Again we use the card analogy. There are $\binom{100}{40}$ ways to decide on the locations of the $40$ red cards (but not which red cards occupy these locations). All these ways are equally likely.
In how many ways can we choose these $40$ locations so that Position $1$ is one of the chosen locations? We only need to choose $39$ locations, and this can be done in $\binom{99}{39}$ ways.
So the desired probability is
$$\frac{\binom{99}{39}}{\binom{100}{40}}.$$
Compute. The top is $\frac{99!}{39!60!}$ and the bottom is $\frac{100!}{40!60!}$. Divide. There is a lot of cancellation. We quickly get $40/100$.
Now count the number of ways to find locations for the reds that include Position $15$. An identical argument shows that the number of such choices is $\binom{99}{39}$, so again we get probability $40/100$.
Another other way: There are other reasonable choices of sample space. The largest natural one is the set of $100!$ permutations of our $100$ cards. Now we count the permutations that have a red in a certain position, say Position $15$.
The red in Position $15$ can be chosen in $40$ ways. For each of these ways, the remaining $99$ cards can be arranged in $99!$ ways, for a total of $(40)(99!)$. Thus the probability that we have a red in Position $15$ is
$$\frac{(40)(99!)}{100!},$$
which quickly simplifies to $40/100$. The same argument works for any other specific position.

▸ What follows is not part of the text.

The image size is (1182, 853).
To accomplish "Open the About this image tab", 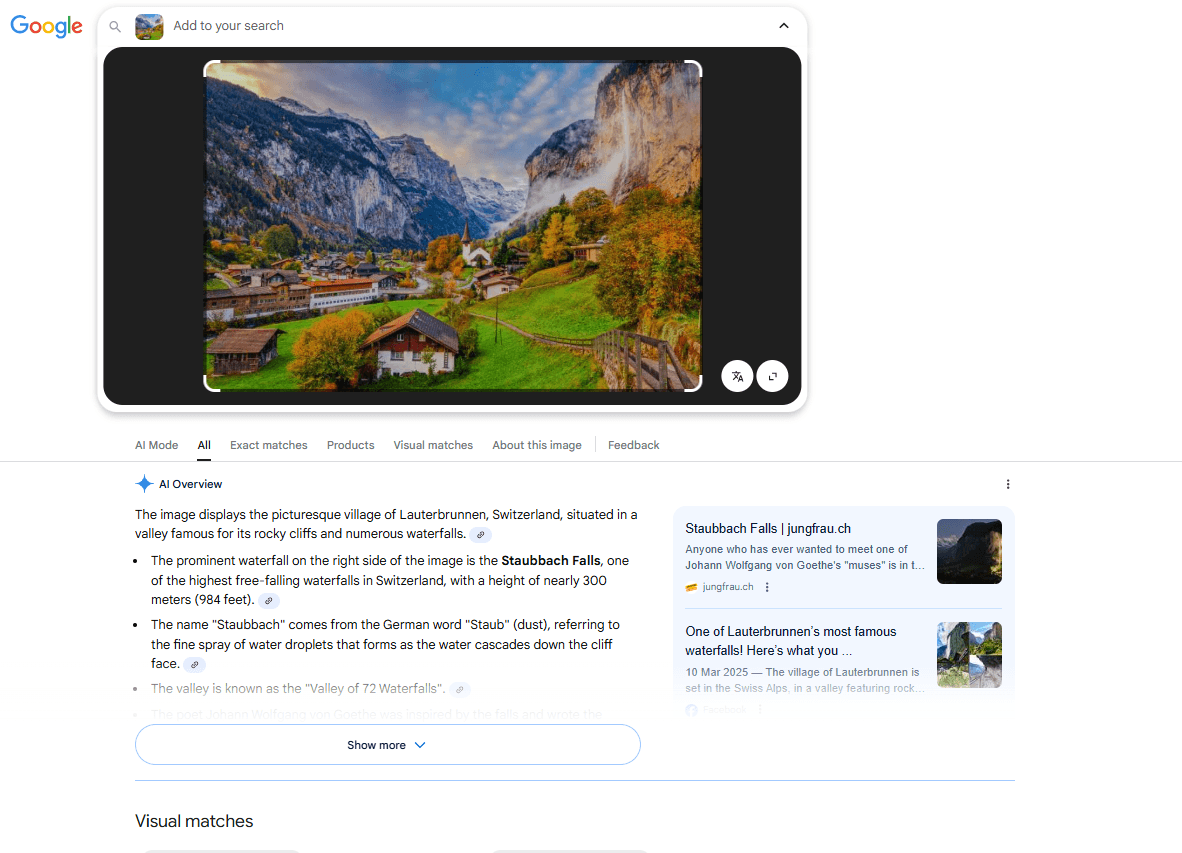I will pyautogui.click(x=536, y=445).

There are $$\binom{100}{r}$$ sequences of length $100$ consisting of $r$ red balls and $100-r$ non-red balls.
The number of sequences in which the first ball is red is $\binom{99}{r-1}$. The number of sequences in which the 50-th ball is red is $\binom{99}{r-1}$. The number of sequences in which the 100-th ball is red is $\binom{99}{r-1}$.
In fact, for any $i \in \{1,2,\ldots,100\}$, the number of sequences in which the $i$-th ball is red is $\binom{99}{r-1}$.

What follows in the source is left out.